BANDUNG, KOMPAS.com - Guru Besar Fakultas Teknik Geologi Universitas Padjadjaran Prof Nana Sulaksana mengatakan, banjir lahar yang terjadi akibat erupsi Gunung Semeru, Sabtu (4/12/2021) lalu, dipicu aktivitas vulkanik yang bersentuhan langsung dengan cuaca ekstrem di wilayah tersebut.
“Jadi letusan kemarin bukan tiba-tiba, tapi memang sudah terjadi letusan kegiatan magmatisme jauh sebelumnya. Hanya kemarin saat letusan besar, secara kebetulan bersamaan dengan curah hujan tinggi,” ungkap Nana dalam rilis yang diterima Kompas.com, Senin (6/12/2021).
Baca juga: Erupsi Semeru Putus Jembatan Penghubung Malang-Lumajang, Ini Pengalihan Arus Lalu Lintas
Nana menjelaskan, dampak besar dari erupsi Gunung Semeru diakibatkan adanya dua gaya yang bekerja, yaitu endogen dan eksogen.
Gaya endogen terjadi dari aktivitas magma yang mendorong material vulkanik naik ke permukaan, sedangkan gaya eksogen diakibatkan hujan ekstrem.
Material vulkanik yang tertumpuk di kubah secara langsung bersentuhan dengan air.
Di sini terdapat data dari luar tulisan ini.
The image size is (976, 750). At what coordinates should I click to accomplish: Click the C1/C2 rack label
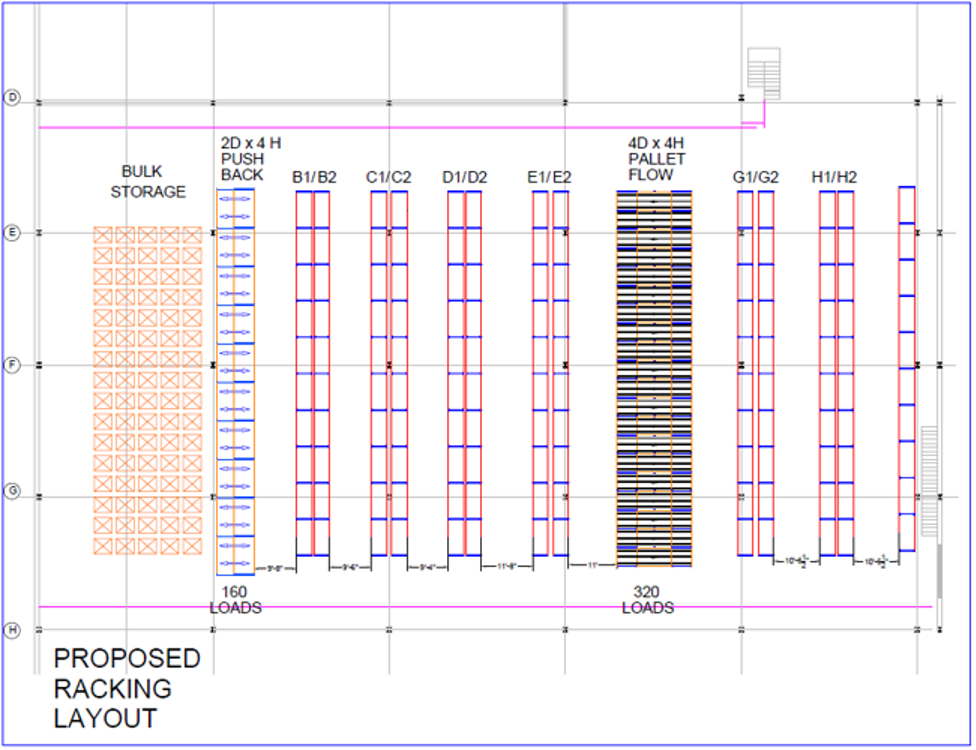pos(388,178)
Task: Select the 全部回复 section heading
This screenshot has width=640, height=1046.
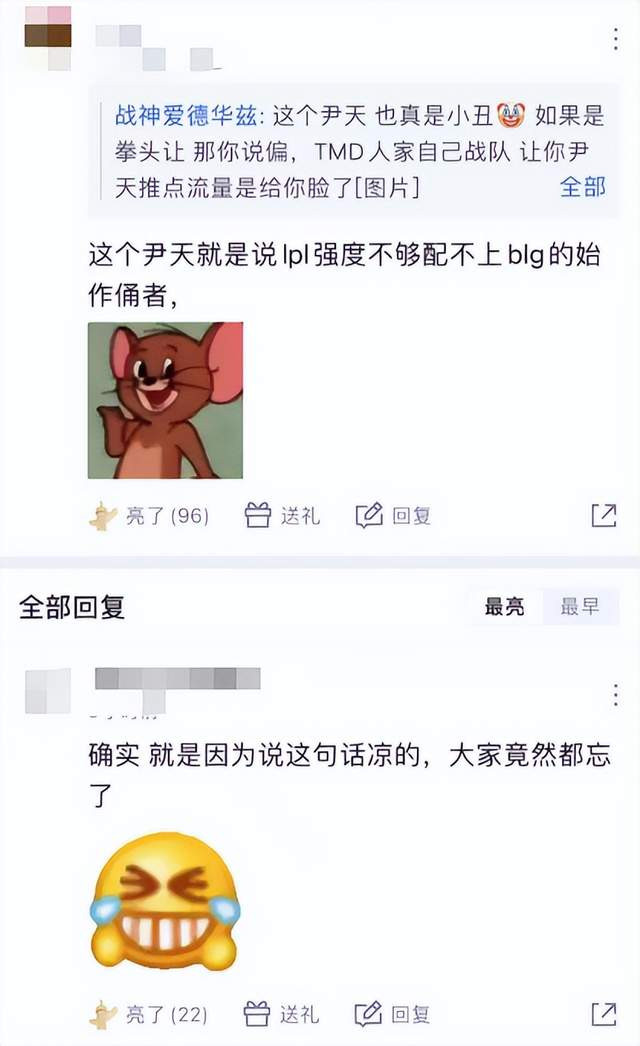Action: pyautogui.click(x=72, y=607)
Akumulasi material tersebut kemudian dialirkan oleh air dan hanyut ke bawah melalui lembahan dan sungai-sungai.
Akibatnya, banjir lahar mampu menyapu kawasan di lembahan Semeru.
“Kalau tidak ada hujan, maka seluruh material yang keluar sifatnya belum langsung menjadi lahar. Ini karena musim hujan, kebetulan hujan besar, material yang teronggok di atas terkena air, dan hanyut ke sungai,” papar Nana.
Erupsi spesifik
Nana mengungkapkan, letusan Semeru memiliki karakter sendiri. Hal ini disebabkan, setiap komplek gunung berapi di Indonesia memiliki dapur magmanya tersendiri.
“Antara satu gunung api dengan yang lain sebenarnya berbeda. Karena itu, karakternya juga berbeda karena kandungannya berbeda,” ujarnya.
Baca juga: Gunung Semeru Erupsi, 112 Gardu Listrik Rusak, 30.523 Pelanggan Terganggu
Dilihat dari tipe letusan, berdasarkan hasil penelitian dan historis, Gunung Semeru secara spesifik memiliki erupsi yang besar. Setelah itu, gunung tertinggi di Pulau Jawa tersebut kemudian akan tertidur kembali.
Karakter ini berbeda dengan gunung-gunung lain semisal Merapi atau Sinabung. Dinamika magma dari gunung tersebut bergerak simultan. Artinya, erupsi dengan intensitas kecil bisa terjadi dalam waktu yang sering.
Oleh karena itu, setiap gunung berapi di Indonesia memiliki stasiun pengamatannya sendiri.
Para pengamat gunung berapi akan rutin melakukan pengamatan terhadap aktivitas gunung berdasarkan perubahan temperatur, catatan seismograf, hingga penampakan visual dari peningkatan gunung berapi.